Let me explain. ‘Twirly’ is London Underground slang for pensioners with a free travel pass. The pass can’t be used before 9.30am, so on some mornings there is a group of retired people waiting in the ticket hall, asking staff, ‘Am I too early?’ Too early… Twirly.

Last week, I did have to get into central London early, so I showed my pass to the man in the booth and found myself asking this legendary question. Twirly? He looked at me with a knowing smile and said, ‘No worries guv. Go straight through.’

My generation is famously early for everything, but we’re getting closer to something we don’t want to be too early for: death. Not that we can be. What I mean is, I am now a senior citizen, but how do I account for how I have spent my days? And what have I done to prepare myself for their ending? Mortality dogs my steps from morning to night. I am still fit (thank God) and can do, unassisted, the most important thing a human being can ever do: get out of bed and walk around. For this I am genuinely grateful. There are many people who can’t, and there will surely come a day when I will also be denied this privilege.

But what have I done with my life? I leave the past to God’s mercy, the present to God’s being, and the future to God’s care. As far as the past goes, have I done anything good? More importantly perhaps, have I done anything bad? I have always tried to do good and resist doing bad, but until I encountered God in my late twenties, I didn’t have a clue. Before that encounter, I was lost in the foggy mire of self-seeking and self-gratification. It took me years to understand that no action could be truly good if it is tainted by self-interest. Even now it’s a difficult balance. There is no intrinsic good in either the body or the mind, as the only good there is comes from what exists and shines beyond both. That is why, when the Anglo-Saxons exclaimed ‘My Goodness,’ (or ‘My Goode’) they were referring to something beyond themselves, which they neither owned nor controlled.

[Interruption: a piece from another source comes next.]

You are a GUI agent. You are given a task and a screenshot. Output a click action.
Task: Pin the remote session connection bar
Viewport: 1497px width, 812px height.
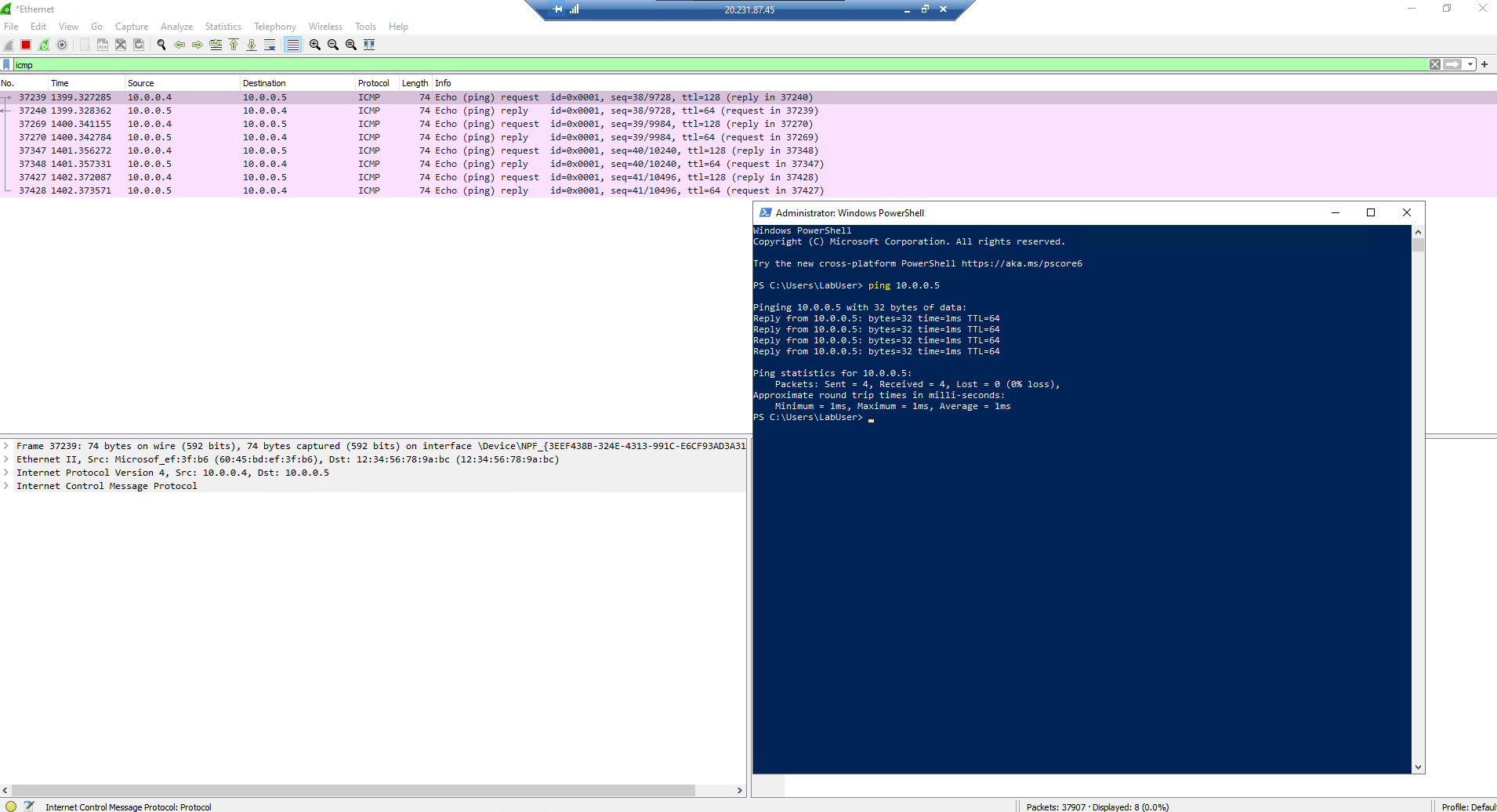click(557, 9)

For the same reason, Jesus said, ‘When you give to the needy, do not let your left hand know what your right hand is doing’. In the Gnostic Gospel of Thomas he also says that the kingdom of God ‘is like a woman carrying a jar full of meal and walking a long way. The jar handle broke and the meal poured out behind her on the road. She was unaware, and did not know her loss. When she came to her house, she put down the jar and found it empty’.

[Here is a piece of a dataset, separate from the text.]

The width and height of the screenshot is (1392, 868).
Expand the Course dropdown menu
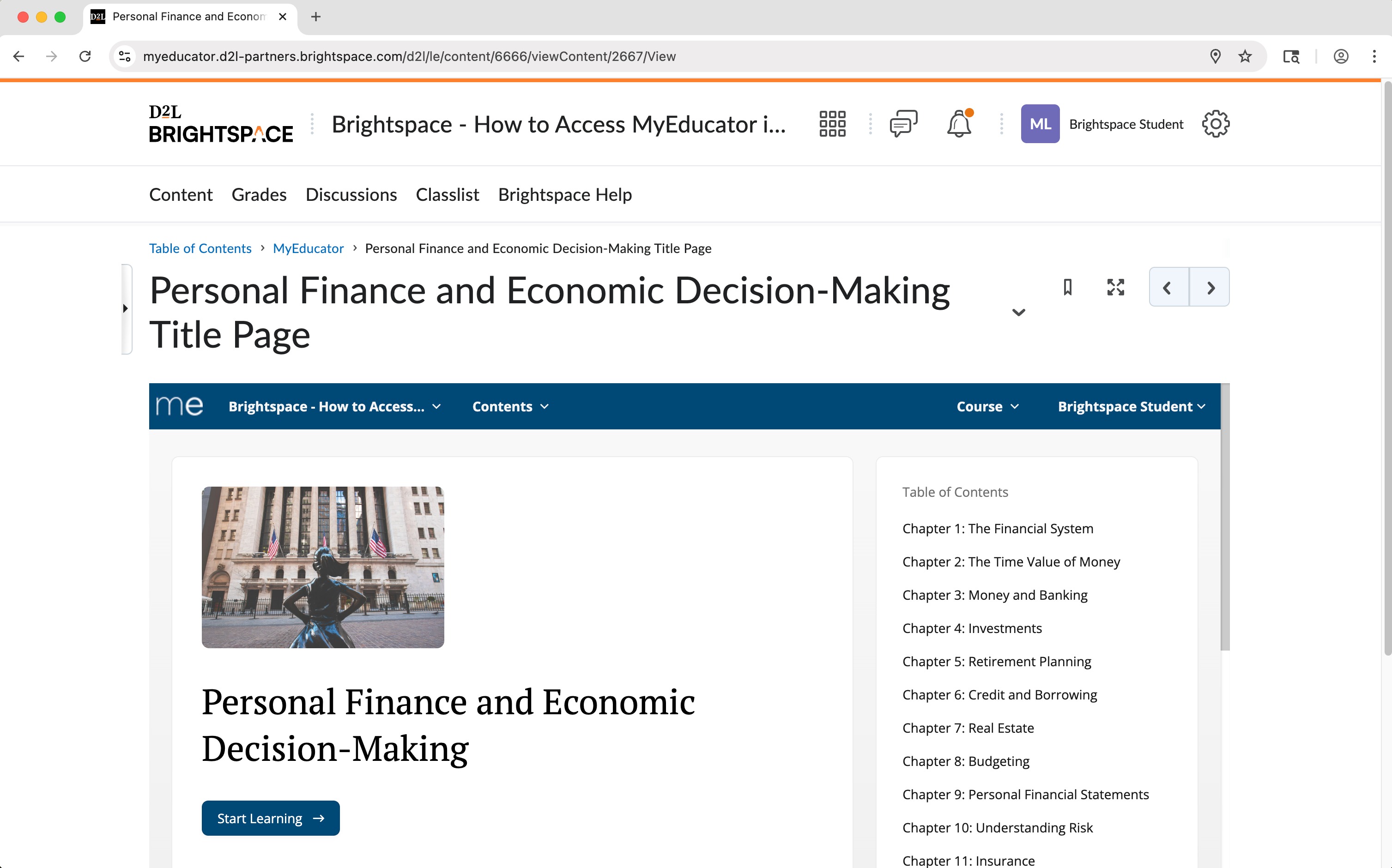(x=987, y=406)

None of this makes any sense until we know the Light within us. It’s the same light we seek in Meeting. This Light is meant to be shared – not by doing anything, or saying anything, but simply by knowing its presence within us. It takes care of everything else.

Have I allowed the Light to shine unclouded and unhindered in me? Have I allowed it to do through me what it requires of me in this life? I hope so. Speaking as a Twirly, I don’t have a lot of time left.